I’ve been watching something unfold in real time. Two homes in the same general price range. Same broader market. Similar enough that from a distance you might assume they’re competing evenly But they’re not.
One of them pulled in over 300 saves in nine days. Three hundred. The other? Maybe 30 in over ninety days. When I see something like that, it tells me buyers are circling. Watching Sending it to their spouse. Texting it to their lender. Probably driving by twice.
And another home in the same area has barely registered movement.Is one $100K overpriced? No. In fact, the seller bought it for about $25K less four years ago. The truth is, you can’t control your neighbors’ decisions.They may be priced similarly on paper, but one seller has more equity and listed more aggressively. The other bought a few years ago, and the market simply hasn’t appreciated as much as he hoped. And this is where it gets uncomfortable. Because the market is not emotional, even though some sellers definitely are.
Sunk cost and ownership mess with people. A lot of sellers feel like they are losing money, even though they lived in the property for years and used it. Is homeowner maintenance something we expect to get reimbursed for? Should we get paid back for the taxes we’ve paid or the AC unit we put in two years ago? Last time I checked, AC isn’t an upgrade. I don’t say that to be harsh. Just honest. Buyers are not looking backward. They are not looking at what someone paid two years ago or what a neighbor got at the peak. They are not even looking at what you “need” to net. They are looking sideways. They are comparing what is available right now to the next best option. My husband likes to remind me that you only get to spend your money once. That is especially true when buying a home. If your house is priced based on preference, or defensively because you assume people will negotiate you down, you may never even get the chance to test that assumption. Buyers will just move on.
If you’ve been on the market longer than the number of saves you have, something is off. Saves are a signal!!! Zillow saves aren’t everything, but they are a signal. When a house racks up 300 saves in a week and a half, it means it’s positioned inside the conversation. Buyers feel like it’s worth watching. Maybe it’s priced sharper? Maybe it shows better? Maybe it just feels like stronger value compared to what else is active?
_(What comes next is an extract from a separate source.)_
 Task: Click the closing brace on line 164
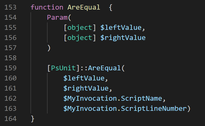[x=33, y=119]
When another home sits, that’s a signal too. Not that it’s bad. Not that it won’t sell. But that in that exact competitive bracket, buyers believe they have better options. And right now in many Pensacola price ranges, they do.
Absorption rate Is everything in a shifting market. If there are 15, 18, even 20 homes active in a similar range and only one or two are selling each month, that creates months of supply. That’s absorption rate, it actually matters. Weird that some agents don’t calculate it. Buyers can wait. In fact, it may benefit them to wait you out. They can skip one and move to the next.
This is not buyer urgency. How can I tell? I have buyers who look at some of my listings three or more times before making a move. They are careful, analytical and stalking or watching. So when one house launches and immediately gets 300 saves, that means something. It becomes the comparison point. And sometimes that leads to the inevitable dreaded tough conversation I warned would eventually happen. I hate delivering bad news. But here is the actual good new: sellers have a choice. They can be in control, or they can be at the mercy of the market.
And that’s not personal. It’s just math. My favorite sellers are the ones who have equity and real leverage. They’ve owned for years. They know they’re still walking away with profit even if the market isn’t at peak anymore.
I had a seller recently like that. We got two offers in 48 hours. None over asking. But he still walked away happy and done. He listed to sell, not to test. Definitely not to see what would happen. He kept his ego in check. He didn’t care that he missed the peak years ago. He was still walking away with a very nice profit. The neighborhood can’t get mad at him for that. It’s not undercutting. It’s a smart decision. In a market with higher inventory, decisive sellers create momentum and that’s what this market needs. You can’t price based on hope, or your preference. And definitely not based on a Zestimate.
The simplest and smartest thing you can do right now is look sideways. What’s for sale like yours? For how much? If a bigger house is for sale for less, even if it isn’t as updated, that matters. If a smaller house is beautifully updated and positioned well, that matters too.
Pretend you are the buyer and you only get to spend your money once. You’re locked into an interest rate higher than most sellers are paying. That monthly payment is very real. Think like a buyer, they are kind of miffed and have lots of choices. Think sideways.